Types of SEC Non-Registered Public Offerings Your company's securities offering may qualify for one of several exemptions from the registration requirements. The most common ones are explained below. You must remember, however, that all securities transactions, even exempt transactions, are subject to the antifraud provisions of the federal securities laws. This means that you and your company will be responsible for false or misleading statements, whether oral or written. The government enforces the federal securities laws through criminal, civil and administrative proceedings. Some enforcement proceedings are brought through private law suits. Also, if all conditions of the exemptions are not met, purchasers may be able to obtain refunds of their purchase price. In addition, offerings that are exempt from provisions of the federal securities laws may still be subject to the notice and filing obligations of various state laws. Make sure you check with the appropriate state securities administrator before proceeding with your offering. * Regulation A Section 3(b) of the Securities Act authorizes the SEC to exempt from registration small securities offerings. By this authority, the SEC created Regulation A, an exemption for public offerings not exceeding $5 million in any 12-month period. If you choose to rely on this exemption, your company must file an offering statement, consisting of a notification, offering circular, and exhibits, with the SEC for review. Regulation A offerings share many characteristics with registered offerings. For example, you must provide purchasers with an offering circular that is similar in content to a prospectus. Like registered offerings, the securities can be offered publicly and are not "restricted," meaning they are freely tradable in the secondary market after the offering. The principal advantages of Regulation A offerings, as opposed to full registration, are: - The financial statements are simpler and don't need to be audited - There are no Exchange Act reporting obligations after the offering unless the company has more than $10 million in total assets and more than 500 holders - Companies may choose among three formats to prepare the offering circular, one of which is a simplified question-and-answer document; and - You may "test the waters" to determine if there is adequate interest in your securities before going through the expense of filing with the SEC.

All types of companies which do not report under the Exchange Act may use Regulation A, except "blank check" companies, those with an unspecified business, and investment companies registered or required to be registered under the Investment Company Act of 1940. In most cases, shareholders may use Regulation A to resell up to $1.5 million of securities.

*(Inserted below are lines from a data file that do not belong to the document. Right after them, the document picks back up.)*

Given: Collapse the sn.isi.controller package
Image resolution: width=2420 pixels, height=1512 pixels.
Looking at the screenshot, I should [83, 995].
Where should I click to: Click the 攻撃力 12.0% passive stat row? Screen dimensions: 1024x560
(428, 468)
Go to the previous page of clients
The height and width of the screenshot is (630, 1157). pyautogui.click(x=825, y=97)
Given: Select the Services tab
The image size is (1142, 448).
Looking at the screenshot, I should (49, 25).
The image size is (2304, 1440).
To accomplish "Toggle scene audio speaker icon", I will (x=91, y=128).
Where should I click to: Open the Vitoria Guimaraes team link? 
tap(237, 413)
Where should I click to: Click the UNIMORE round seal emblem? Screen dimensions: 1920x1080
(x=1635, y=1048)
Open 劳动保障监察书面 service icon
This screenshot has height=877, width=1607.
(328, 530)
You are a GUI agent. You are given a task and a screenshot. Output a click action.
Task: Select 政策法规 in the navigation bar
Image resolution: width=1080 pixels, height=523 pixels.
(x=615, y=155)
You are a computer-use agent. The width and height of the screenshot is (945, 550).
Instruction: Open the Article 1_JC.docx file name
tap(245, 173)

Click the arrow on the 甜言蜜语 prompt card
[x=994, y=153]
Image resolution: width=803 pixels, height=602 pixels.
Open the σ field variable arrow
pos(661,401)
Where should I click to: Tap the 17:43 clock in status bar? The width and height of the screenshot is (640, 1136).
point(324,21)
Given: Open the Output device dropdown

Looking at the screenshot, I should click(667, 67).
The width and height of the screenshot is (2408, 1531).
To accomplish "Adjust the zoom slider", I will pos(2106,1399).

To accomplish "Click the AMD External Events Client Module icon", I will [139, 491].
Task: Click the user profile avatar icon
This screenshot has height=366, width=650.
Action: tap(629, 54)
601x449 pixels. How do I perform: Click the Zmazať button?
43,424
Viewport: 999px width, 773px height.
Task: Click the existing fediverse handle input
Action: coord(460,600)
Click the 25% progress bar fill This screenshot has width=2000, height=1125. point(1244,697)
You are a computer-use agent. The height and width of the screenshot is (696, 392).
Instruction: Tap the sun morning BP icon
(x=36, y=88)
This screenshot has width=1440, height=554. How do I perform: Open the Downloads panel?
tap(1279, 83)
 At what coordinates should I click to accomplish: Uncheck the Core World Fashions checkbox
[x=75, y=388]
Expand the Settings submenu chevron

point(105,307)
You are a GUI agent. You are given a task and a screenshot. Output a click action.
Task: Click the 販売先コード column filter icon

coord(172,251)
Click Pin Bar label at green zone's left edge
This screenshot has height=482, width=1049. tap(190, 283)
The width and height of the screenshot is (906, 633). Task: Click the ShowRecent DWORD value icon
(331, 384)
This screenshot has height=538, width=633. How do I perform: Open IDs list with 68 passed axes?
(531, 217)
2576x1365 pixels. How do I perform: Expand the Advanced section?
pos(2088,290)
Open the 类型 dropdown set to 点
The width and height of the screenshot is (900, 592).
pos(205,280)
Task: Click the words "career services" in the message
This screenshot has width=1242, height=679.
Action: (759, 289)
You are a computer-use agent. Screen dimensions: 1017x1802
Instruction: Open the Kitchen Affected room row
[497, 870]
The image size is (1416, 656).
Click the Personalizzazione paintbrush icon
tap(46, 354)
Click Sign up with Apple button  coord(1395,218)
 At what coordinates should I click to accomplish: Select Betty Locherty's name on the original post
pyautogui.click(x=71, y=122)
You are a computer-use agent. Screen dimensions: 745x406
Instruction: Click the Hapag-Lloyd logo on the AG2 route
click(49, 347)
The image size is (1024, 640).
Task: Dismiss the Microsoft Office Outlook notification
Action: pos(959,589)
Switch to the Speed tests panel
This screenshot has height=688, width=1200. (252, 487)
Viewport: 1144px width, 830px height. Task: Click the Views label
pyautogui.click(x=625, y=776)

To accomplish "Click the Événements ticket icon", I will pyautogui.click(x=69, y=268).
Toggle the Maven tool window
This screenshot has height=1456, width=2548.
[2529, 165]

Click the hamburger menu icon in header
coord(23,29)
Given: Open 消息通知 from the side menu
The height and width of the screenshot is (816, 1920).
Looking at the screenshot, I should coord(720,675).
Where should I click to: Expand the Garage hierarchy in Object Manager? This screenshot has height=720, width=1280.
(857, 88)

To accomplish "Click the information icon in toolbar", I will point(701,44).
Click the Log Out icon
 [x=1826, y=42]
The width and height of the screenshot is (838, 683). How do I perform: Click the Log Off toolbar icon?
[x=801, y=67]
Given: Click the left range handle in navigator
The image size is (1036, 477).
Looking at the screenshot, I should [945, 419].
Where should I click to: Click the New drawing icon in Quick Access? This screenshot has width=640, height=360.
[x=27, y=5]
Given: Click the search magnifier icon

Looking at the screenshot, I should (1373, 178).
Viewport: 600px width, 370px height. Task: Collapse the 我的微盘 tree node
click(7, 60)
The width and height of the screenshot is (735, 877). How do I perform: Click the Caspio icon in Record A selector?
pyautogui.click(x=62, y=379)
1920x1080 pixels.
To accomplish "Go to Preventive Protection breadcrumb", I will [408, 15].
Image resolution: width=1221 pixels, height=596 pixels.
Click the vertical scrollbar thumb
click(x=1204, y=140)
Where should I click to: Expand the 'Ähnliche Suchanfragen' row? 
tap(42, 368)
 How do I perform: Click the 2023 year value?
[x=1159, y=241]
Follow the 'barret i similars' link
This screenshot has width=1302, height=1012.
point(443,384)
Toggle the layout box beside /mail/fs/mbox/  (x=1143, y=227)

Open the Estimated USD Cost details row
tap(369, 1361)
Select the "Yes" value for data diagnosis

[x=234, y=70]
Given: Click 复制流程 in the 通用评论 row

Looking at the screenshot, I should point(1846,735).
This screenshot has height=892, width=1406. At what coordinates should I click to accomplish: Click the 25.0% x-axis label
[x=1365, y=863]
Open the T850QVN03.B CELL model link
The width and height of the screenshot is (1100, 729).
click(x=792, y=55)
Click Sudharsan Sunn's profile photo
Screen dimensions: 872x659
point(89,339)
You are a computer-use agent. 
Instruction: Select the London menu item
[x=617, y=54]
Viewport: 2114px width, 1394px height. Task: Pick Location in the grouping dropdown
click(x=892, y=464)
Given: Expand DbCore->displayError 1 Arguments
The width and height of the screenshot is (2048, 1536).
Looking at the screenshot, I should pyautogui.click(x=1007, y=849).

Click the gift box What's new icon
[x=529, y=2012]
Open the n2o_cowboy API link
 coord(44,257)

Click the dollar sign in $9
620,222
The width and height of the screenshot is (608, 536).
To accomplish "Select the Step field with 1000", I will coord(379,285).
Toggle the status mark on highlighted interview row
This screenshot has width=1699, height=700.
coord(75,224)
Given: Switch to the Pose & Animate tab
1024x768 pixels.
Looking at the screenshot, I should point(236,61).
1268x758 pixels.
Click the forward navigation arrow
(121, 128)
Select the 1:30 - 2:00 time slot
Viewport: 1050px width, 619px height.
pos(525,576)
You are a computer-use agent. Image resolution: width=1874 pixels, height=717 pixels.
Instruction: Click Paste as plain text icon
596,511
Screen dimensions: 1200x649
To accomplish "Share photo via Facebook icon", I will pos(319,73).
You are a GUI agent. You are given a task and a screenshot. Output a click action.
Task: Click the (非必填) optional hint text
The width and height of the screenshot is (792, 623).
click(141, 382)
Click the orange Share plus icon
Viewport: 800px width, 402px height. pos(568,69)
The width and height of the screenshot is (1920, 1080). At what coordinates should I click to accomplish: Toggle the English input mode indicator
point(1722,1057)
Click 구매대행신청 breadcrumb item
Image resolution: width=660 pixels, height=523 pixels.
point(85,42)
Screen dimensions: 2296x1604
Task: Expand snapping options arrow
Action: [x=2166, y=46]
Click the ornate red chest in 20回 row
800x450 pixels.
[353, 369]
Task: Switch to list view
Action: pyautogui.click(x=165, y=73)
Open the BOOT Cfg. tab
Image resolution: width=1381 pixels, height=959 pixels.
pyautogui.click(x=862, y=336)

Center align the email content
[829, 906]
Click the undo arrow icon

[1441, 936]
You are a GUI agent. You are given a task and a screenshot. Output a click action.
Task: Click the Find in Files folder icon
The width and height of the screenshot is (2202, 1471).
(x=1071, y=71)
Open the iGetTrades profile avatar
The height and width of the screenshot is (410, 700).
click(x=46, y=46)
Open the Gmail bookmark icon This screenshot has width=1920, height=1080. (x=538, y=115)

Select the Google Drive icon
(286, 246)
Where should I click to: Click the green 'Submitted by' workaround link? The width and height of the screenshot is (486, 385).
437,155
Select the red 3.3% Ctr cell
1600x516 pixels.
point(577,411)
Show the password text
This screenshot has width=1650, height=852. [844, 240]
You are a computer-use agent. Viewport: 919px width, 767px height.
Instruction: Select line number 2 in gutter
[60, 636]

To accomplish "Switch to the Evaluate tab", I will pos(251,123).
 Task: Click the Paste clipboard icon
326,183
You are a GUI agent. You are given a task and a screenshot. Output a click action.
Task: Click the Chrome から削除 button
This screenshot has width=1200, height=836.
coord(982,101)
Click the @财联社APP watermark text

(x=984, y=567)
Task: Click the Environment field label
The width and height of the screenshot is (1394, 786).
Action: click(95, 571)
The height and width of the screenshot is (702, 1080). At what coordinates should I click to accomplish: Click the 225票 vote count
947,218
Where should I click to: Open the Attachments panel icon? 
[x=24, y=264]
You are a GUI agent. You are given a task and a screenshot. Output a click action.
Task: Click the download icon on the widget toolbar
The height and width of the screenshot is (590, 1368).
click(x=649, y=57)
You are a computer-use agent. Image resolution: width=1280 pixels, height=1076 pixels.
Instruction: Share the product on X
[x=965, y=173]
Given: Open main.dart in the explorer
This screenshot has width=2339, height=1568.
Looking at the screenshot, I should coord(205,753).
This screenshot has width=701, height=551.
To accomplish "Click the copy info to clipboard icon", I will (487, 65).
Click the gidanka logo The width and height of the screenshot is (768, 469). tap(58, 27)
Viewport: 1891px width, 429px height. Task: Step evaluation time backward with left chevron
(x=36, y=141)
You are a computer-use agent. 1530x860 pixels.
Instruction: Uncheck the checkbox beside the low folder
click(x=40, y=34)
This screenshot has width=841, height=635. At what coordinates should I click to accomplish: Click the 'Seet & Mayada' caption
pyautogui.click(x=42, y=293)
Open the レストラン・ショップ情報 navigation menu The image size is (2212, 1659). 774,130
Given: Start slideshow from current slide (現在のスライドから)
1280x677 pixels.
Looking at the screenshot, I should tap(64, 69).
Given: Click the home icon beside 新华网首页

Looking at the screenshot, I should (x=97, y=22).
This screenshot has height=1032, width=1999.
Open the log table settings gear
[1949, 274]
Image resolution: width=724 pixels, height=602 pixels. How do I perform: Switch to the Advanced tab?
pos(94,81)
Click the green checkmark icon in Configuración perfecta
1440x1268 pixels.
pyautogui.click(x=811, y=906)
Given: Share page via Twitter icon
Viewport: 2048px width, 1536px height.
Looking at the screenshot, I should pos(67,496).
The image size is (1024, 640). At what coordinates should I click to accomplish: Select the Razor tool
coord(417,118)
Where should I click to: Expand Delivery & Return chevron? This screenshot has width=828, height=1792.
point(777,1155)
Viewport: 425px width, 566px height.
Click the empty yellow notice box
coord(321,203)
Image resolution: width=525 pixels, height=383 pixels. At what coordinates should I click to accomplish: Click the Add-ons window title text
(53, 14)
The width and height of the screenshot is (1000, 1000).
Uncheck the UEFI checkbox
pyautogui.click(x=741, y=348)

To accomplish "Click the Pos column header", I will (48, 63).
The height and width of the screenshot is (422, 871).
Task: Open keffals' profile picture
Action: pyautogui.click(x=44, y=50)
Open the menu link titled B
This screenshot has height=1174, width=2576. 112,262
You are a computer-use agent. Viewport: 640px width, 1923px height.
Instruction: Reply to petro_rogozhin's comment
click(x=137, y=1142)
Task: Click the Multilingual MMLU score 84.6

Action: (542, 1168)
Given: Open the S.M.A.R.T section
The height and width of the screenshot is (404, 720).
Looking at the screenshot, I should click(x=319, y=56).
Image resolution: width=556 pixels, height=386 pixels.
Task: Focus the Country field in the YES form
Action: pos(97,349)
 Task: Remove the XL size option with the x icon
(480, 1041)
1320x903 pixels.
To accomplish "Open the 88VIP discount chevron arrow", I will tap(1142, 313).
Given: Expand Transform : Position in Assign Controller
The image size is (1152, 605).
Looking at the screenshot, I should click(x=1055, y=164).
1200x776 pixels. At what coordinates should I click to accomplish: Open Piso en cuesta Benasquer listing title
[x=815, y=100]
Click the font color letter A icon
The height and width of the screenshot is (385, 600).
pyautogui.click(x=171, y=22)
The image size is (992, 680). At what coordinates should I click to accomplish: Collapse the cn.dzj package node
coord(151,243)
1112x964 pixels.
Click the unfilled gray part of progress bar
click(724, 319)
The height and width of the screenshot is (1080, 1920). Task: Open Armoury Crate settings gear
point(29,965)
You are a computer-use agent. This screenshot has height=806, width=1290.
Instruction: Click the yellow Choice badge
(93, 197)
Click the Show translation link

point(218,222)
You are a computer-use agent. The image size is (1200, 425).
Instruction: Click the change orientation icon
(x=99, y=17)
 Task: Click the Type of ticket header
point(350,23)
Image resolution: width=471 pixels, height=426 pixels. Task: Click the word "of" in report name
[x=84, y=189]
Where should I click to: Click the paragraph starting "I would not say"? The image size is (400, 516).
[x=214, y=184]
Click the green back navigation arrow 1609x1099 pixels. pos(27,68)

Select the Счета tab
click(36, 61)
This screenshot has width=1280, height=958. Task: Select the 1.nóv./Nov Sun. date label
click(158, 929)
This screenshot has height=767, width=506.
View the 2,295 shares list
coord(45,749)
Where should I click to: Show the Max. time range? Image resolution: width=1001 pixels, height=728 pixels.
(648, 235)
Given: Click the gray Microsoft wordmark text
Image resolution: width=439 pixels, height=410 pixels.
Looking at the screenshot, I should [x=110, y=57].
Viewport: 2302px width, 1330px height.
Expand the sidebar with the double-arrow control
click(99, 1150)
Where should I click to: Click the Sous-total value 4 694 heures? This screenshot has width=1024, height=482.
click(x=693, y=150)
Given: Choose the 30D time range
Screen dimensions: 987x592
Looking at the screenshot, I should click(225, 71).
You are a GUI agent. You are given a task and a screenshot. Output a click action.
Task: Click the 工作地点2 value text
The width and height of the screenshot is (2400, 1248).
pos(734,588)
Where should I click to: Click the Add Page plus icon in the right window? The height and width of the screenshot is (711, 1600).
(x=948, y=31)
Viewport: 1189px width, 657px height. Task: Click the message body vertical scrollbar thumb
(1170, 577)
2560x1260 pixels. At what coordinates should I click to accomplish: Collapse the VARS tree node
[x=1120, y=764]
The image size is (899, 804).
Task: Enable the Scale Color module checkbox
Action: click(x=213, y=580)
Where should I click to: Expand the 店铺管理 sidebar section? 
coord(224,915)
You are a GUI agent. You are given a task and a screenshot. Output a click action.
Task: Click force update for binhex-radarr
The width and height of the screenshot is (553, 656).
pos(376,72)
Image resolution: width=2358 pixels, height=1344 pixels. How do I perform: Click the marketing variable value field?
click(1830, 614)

If you "test the waters," you can use general solicitation and advertising prior to filing an offering statement with the SEC, giving you the advantage of determining whether there is enough market interest in your securities before you incur the full range of legal, accounting, and other costs associated with filing an offering statement. You may not, however, solicit or accept money until the SEC staff completes its review of the filed offering statement and you deliver prescribed offering materials to investors.